Secara terminology dalam ensiklopedia Nasional Indonesia,
agama diartikan aturan atau tata cara hidup manusia dengan hubungannya dengan
Tuhan dan sesamanya. Dalam Al-Qur’an agama sering disebut dengan istilah Din.
Istilah ini merupakan istilah bawaan dari ajaran islam sehingga mempunyai
kandungan makna yang bersifat umum dan universal. Artinya konsep yang ada pada
istilah din seharusnya mencakup makna-makna yang ada pada istilah agama dan
religi.
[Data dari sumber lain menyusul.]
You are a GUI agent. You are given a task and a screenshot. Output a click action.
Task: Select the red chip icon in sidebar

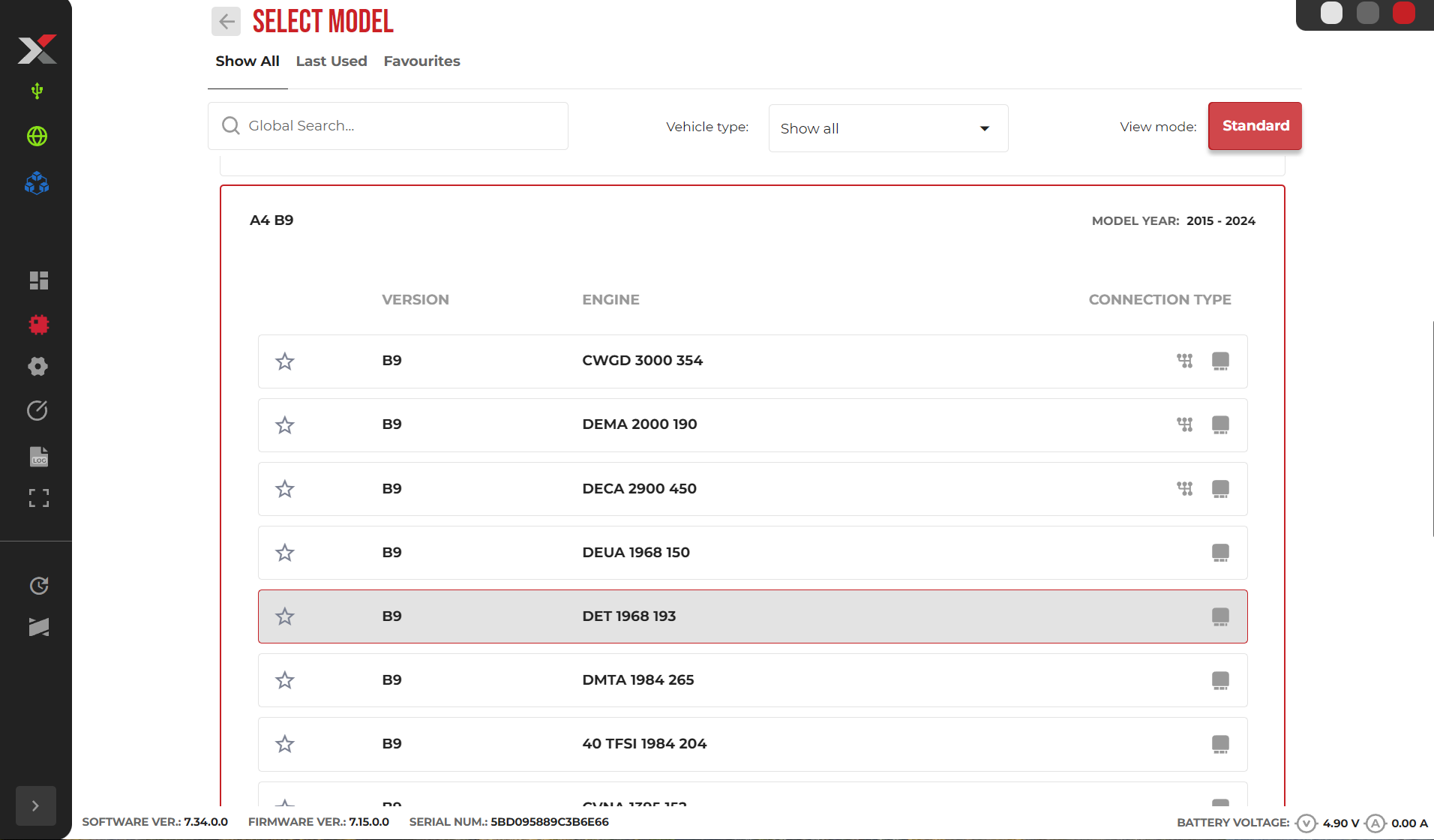coord(38,324)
Konsep din dalam Al-Qur’an diantaranya terdapat pada surat Al-Maidah
ayat 3 yang mengungkapkan konsep aturan, hukum atau perundang-undangan hidup
yang harus dilaksanakan oleh manusia. Islam sebagai agama namun tidak semua
agama itu islam.
Surat Al-Kafirun ayat 1-6 mengungkapkan tentang
konsep ibadah manusia dan kepada siapa ibadah itu diperuntukkan. Dalam surat
As-Syura ayat 13 mengungkapkan din sebagai sesuatu yang disyariatkan oleh
Allah. Dalam surat As-Syura ayat 21 Din juga dikatakan sebagai sesuatu yang
disyariatkan oleh yang dianggap Tuhan atau yang dipertuhankan selain Allah.
Karena din dalam ayat tersebut adalah sesuatu yang disyariatkan, maka konsep
din berkaitan dengan konsep syariat, konsep syariat pada dasarnya adalah
“jalan” yaitu jalan hidup manusia yang ditetapkan oleh Allah. Pengertian ini
berkembang menjadi aturan atau undang-undang yang mengatur jalan kehidupan
sebagaimana ditetapkan oleh tuhan. Pada ayat lain, yakni di surat Ar-Rum ayat
30, konsep agama juga berkaitan dengan konsep fitrah, yaitu konsep yang
berhubungan dengan penciptaan manusia.
Agama dalam arti sempit ialah seperangkat
kepercayaan, dogma, peraturan etika, praktek penyembahan, amal ibadah terhadap
Tuhan atau dewa-dewa tertentu. Dalam arti luas, agama adalah suatu kepercayan
atau seperangkat nilai yang menimbulkan ketaatan pada seseorang atau kelompok
tertentu kepada sesuatu yang mereka kagumi, cita-citakan dan hargai.
·
Ada beberapa definisi sosiologi agama
yang dapat kita ketahui, diantaranya adalah :
Sosiologi agama adalah ilmu yang membahas tentang
hubungan antara berbagai kesatuan masyarakat, perbedaan atau masyarakat secara
utuh dengan berbagai system agama, tingkat dan jenis spesialisasi berbagai
peranan agama dalam berbagai masyarakat dan system keagamaan yang berbeda.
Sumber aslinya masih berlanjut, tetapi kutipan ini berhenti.